BEGIN
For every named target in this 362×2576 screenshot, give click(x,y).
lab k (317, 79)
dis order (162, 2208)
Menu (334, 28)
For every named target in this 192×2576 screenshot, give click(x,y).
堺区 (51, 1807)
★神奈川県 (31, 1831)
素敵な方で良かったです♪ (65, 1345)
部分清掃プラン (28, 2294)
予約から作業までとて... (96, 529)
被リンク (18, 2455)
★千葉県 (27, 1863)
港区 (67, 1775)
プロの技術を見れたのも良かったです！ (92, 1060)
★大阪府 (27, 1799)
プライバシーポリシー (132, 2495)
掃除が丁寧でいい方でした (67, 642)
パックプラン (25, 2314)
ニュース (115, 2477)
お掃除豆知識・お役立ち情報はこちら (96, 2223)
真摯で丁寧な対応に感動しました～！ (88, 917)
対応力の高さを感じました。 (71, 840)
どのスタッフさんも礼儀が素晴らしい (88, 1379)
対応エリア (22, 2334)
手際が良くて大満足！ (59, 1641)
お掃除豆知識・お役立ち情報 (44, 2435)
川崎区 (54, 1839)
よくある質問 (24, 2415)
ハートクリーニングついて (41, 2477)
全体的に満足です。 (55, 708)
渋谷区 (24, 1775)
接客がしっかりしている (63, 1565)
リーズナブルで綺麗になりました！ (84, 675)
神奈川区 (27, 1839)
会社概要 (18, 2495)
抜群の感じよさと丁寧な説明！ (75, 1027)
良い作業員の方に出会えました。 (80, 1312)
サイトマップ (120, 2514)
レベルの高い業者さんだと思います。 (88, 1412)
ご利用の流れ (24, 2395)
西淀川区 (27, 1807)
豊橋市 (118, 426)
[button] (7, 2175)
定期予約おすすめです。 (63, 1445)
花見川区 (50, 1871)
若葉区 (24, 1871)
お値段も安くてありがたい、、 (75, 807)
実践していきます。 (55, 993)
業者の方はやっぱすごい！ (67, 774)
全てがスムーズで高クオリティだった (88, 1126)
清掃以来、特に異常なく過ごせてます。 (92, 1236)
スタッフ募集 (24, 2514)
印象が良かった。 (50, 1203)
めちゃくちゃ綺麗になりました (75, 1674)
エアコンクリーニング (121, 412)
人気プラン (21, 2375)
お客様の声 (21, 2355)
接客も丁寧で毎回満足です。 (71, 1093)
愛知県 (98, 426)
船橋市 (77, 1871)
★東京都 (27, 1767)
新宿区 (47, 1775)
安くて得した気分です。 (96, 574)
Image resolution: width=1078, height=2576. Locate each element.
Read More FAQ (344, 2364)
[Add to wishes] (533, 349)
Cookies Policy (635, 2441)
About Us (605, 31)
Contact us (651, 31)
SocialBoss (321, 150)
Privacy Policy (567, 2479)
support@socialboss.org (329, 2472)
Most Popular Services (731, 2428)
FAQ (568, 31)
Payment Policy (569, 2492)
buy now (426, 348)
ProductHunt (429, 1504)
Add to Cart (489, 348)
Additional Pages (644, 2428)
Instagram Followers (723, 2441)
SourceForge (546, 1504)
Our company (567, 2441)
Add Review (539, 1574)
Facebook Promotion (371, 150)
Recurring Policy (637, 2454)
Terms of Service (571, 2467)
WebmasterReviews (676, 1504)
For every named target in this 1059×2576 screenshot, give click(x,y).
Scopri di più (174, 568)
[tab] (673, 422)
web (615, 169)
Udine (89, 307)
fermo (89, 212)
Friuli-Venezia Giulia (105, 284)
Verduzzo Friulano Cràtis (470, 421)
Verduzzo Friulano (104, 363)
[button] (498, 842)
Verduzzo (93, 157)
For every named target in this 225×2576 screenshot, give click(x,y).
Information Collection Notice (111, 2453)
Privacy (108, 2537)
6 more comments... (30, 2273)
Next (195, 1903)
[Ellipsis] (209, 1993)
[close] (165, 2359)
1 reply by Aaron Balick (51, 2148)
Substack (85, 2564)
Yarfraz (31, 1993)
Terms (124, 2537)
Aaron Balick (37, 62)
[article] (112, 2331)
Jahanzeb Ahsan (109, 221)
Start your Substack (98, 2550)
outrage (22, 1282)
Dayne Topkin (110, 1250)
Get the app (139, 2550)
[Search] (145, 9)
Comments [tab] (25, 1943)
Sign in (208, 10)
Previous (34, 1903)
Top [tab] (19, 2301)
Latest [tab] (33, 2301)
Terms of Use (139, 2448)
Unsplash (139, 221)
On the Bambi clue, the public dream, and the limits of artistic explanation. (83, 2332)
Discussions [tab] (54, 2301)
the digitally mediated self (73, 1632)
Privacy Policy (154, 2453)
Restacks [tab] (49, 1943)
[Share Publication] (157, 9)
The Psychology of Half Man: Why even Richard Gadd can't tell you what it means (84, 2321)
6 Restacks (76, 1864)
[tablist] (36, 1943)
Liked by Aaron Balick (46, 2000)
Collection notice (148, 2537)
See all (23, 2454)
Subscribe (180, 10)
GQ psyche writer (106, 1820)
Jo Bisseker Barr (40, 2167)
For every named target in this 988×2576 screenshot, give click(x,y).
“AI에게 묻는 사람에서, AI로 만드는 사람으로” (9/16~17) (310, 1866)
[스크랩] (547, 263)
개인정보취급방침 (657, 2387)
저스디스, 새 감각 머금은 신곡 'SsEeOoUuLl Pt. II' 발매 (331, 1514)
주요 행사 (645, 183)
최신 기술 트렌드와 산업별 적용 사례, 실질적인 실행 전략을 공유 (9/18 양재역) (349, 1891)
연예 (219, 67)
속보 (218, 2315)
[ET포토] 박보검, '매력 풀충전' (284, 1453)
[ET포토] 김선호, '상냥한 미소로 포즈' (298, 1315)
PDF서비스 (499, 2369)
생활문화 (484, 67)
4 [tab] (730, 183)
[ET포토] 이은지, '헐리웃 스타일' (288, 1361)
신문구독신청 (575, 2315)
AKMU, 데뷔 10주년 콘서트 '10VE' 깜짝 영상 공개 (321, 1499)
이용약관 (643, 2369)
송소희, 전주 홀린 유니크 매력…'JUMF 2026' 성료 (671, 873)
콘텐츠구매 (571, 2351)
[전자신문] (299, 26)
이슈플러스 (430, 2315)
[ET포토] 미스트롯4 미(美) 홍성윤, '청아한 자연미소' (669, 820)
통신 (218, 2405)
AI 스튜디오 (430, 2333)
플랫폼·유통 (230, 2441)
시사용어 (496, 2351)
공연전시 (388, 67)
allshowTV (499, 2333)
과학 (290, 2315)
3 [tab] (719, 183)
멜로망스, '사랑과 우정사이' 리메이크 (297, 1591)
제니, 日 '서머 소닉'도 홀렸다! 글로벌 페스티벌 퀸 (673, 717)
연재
END
▶ **ABOUT THIS EXERCISE**: In the material above, locate the line containing "Scopri di più (174, 568)" and the line containing "Information Collection Notice (111, 2453)". Transcribe exactly those two lines and every line between them, and nothing more.

▶ **OUTPUT FOR THIS EXERCISE**:
Scopri di più (174, 568)
[tab] (673, 422)
web (615, 169)
Udine (89, 307)
fermo (89, 212)
Friuli-Venezia Giulia (105, 284)
Verduzzo Friulano Cràtis (470, 421)
Verduzzo Friulano (104, 363)
[button] (498, 842)
Verduzzo (93, 157)
For every named target in this 225×2576 screenshot, give click(x,y).
Information Collection Notice (111, 2453)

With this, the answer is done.